Didn’t feel as trepiditous this time around. I wonder if the unknown isn’t more of a bother to me then anything else?
I know part of it too is building up a level of trust in the horse I’m riding. Although Rock spooked in our first lesson, it was a spook I could sit and I still feel that overall she is a very solid horse and not prone to prancy, ohmigod life is so scary stuff like Beautiful Boy was.
Another point that was very frustrating last Tuesday was trying to figure out Rock’s cues. Molly rides her quite a bit differently then I do my horses so I had none of the steering that I rely upon. When riding someone elses’ horse I tend to back off pushing them around until I know more from the horse how they tolerate pressure – how much and where.
Somehow though that all got magically sorted out and Thursday I suddenly had steering and had figured out someway to keep her going.

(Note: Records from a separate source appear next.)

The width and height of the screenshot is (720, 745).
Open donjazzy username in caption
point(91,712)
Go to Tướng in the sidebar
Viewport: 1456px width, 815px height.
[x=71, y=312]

And of coure the emotional turmoil of the last two years, having someone criticize (hmmm we decided to go with the word critique) my riding and all that vulnerability really caught up with me Tuesday. Tuesday gave me a crash review of things that bother me: feeling not worthy, frustration, not doing things “right”, doing something wrong, feeling humilated in public, and the horrible feeling like I’ve left out in the middle of the ocean treading water with no liferaft in sight.
Today, though seemed more “normal” – and there was more of a feeling of being on an even keel. Strangely enough the nervousness comes and goes. I wasn’t nervous until the very end of the lesson when I was riding Rocks out in the big paddock alone.
General: work on leg position more forward, coordinating hand cues, staying ahead of Rocks on her bracing.